4,WELLNESS,"First, the bad news: Soda bread, corned beef a..."


### 🚀 Task 2: Preprocessing for Clustering

In [8]:
import re
import nltk
from nltk.corpus import stopwords
from nltk.stem import WordNetLemmatizer

# Download necessary NLTK resources
nltk.download("stopwords")
nltk.download("wordnet")

# Initialize stopwords and lemmatizer
stop_words = set(stopwords.words("english"))
lemmatizer = WordNetLemmatizer()

# Function to preprocess text
def preprocess_text(text):
    if pd.isnull(text):  # Handle missing values
        return ""
    
    text = text.lower()  # Convert to lowercase
    text = re.sub(r"[^\w\s]", "", text)  # Remove punctuation
    text = re.sub(r"\d+", "", text)  # Remove numbers
    words = text.split()  # Tokenization
    words = [lemmatizer.lemmatize(word) for word in words if word not in stop_words]  # Lemmatization & Stopword removal
    
    return " ".join(words)  # Return cleaned text as a string

# Apply preprocessing to the short descriptions
df["processed_description"] = df["short_description"].apply(preprocess_text)

# Display the processed dataset
df.head()


[nltk_data] Downloading package stopwords to
[nltk_data]     /home/rajubuntu/nltk_data...
[nltk_data]   Package stopwords is already up-to-date!
[nltk_data] Downloading package wordnet to
[nltk_data]     /home/rajubuntu/nltk_data...
[nltk_data]   Package wordnet is already up-to-date!

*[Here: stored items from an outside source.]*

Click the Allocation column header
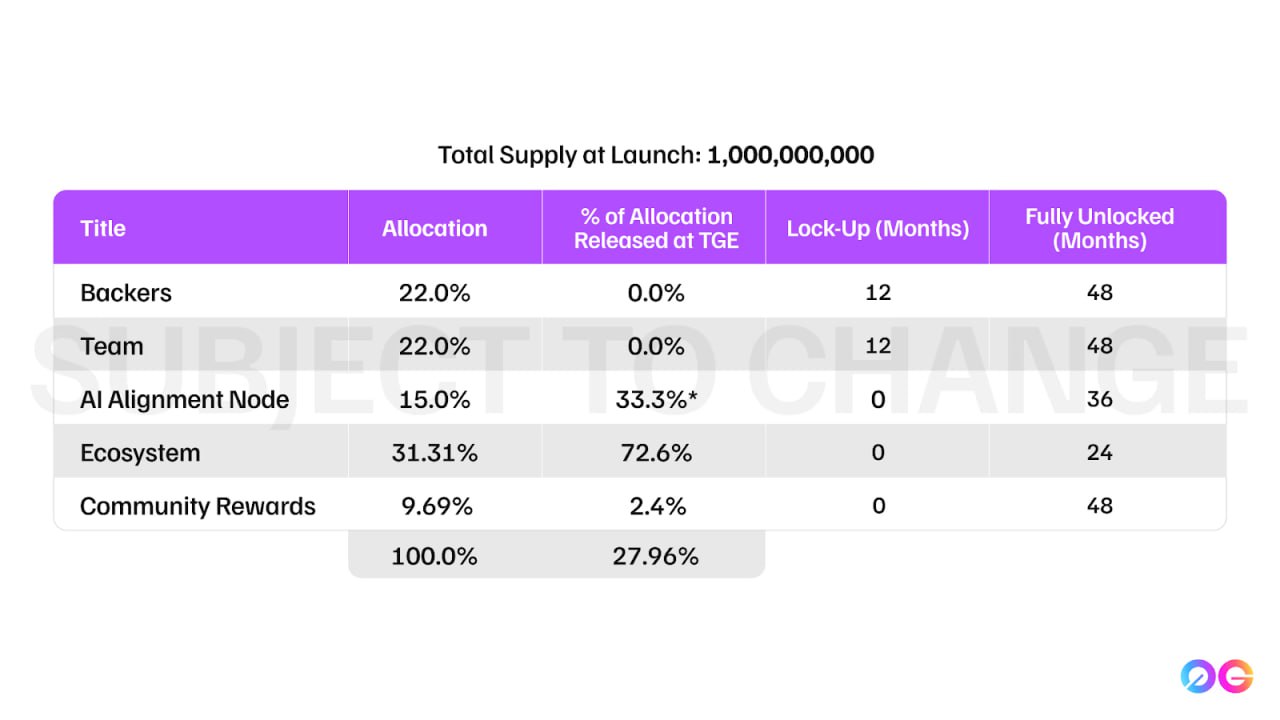The image size is (1280, 720). 434,228
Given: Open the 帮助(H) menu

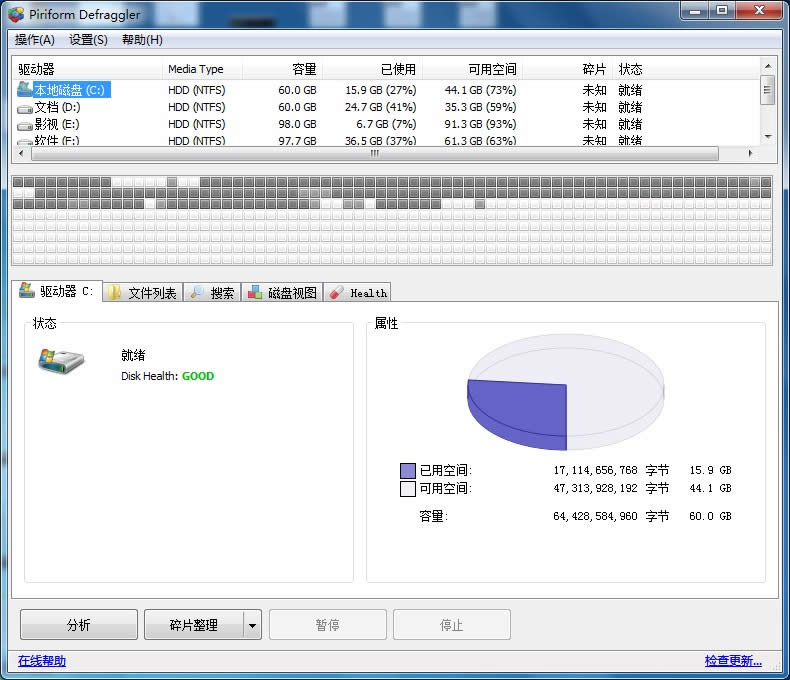Looking at the screenshot, I should [x=142, y=40].
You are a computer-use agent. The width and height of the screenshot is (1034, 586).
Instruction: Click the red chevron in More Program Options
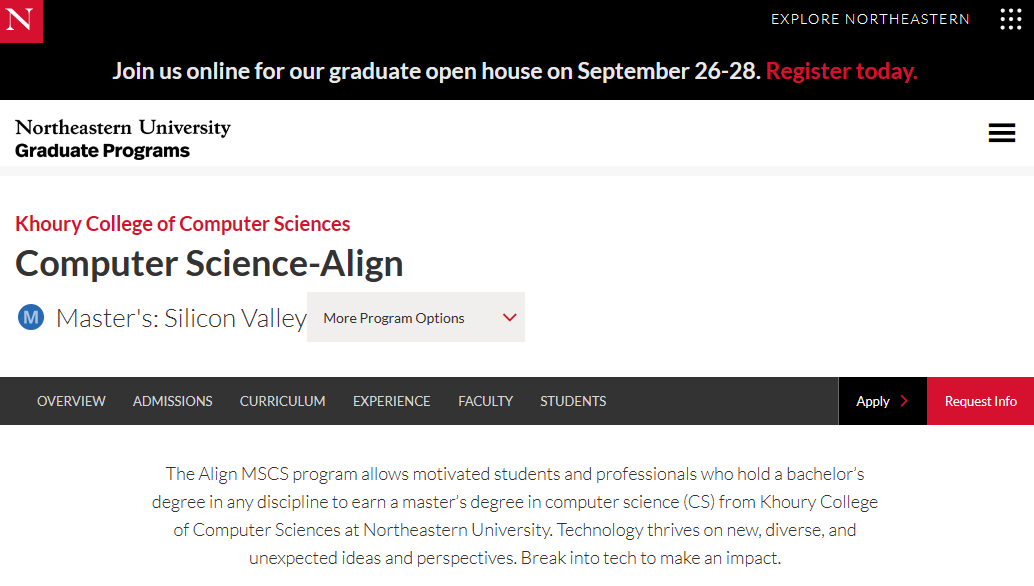point(509,318)
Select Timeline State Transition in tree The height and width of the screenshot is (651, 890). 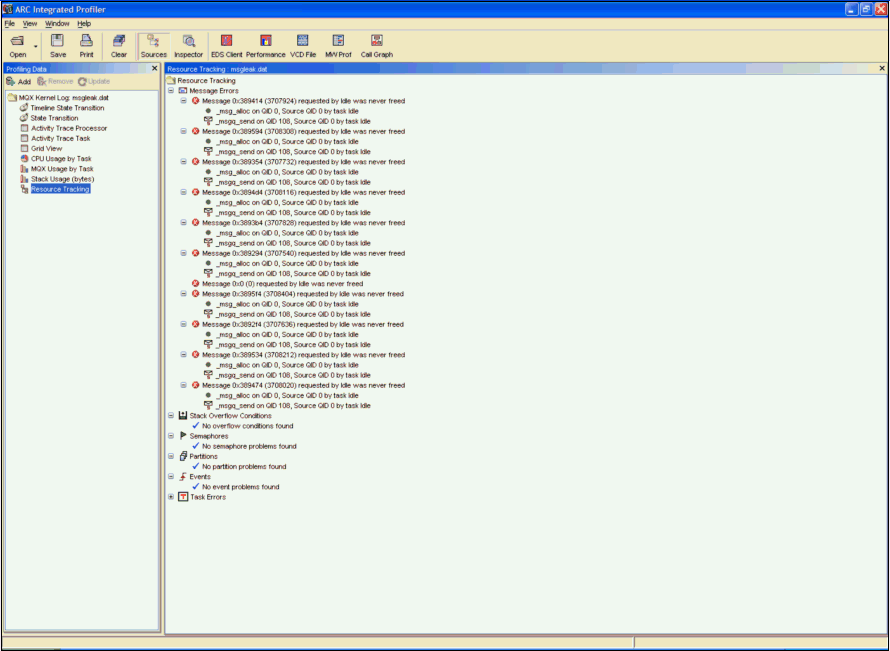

Unnamed: 0,category,short_description,processed_description
0,WELLNESS,Resting is part of training. I've confirmed wh...,resting part training ive confirmed sort alrea...
1,WELLNESS,Think of talking to yourself as a tool to coac...,think talking tool coach challenge narrate exp...
2,WELLNESS,The clock is ticking for the United States to ...,clock ticking united state find cure team work...
3,WELLNESS,"If you want to be busy, keep trying to be perf...",want busy keep trying perfect want happy focus...
4,WELLNESS,"First, the bad news: Soda bread, corned beef a...",first bad news soda bread corned beef beer hig...


### 🚀 Task 3: Train LDA Topic Model

In [9]:
from gensim.corpora import Dictionary
from gensim.models.ldamodel import LdaModel
from tqdm import tqdm

# Tokenize the preprocessed text
df["tokenized_text"] = df["processed_description"].apply(lambda x: x.split())

# Create dictionary and corpus
dictionary = Dictionary(df["tokenized_text"])
corpus = [dictionary.doc2bow(text) for text in df["tokenized_text"]]

# Train LDA model with K=10 topics, 200 iterations
lda_model = LdaModel(corpus=corpus, id2word=dictionary, num_topics=10, iterations=200, passes=10)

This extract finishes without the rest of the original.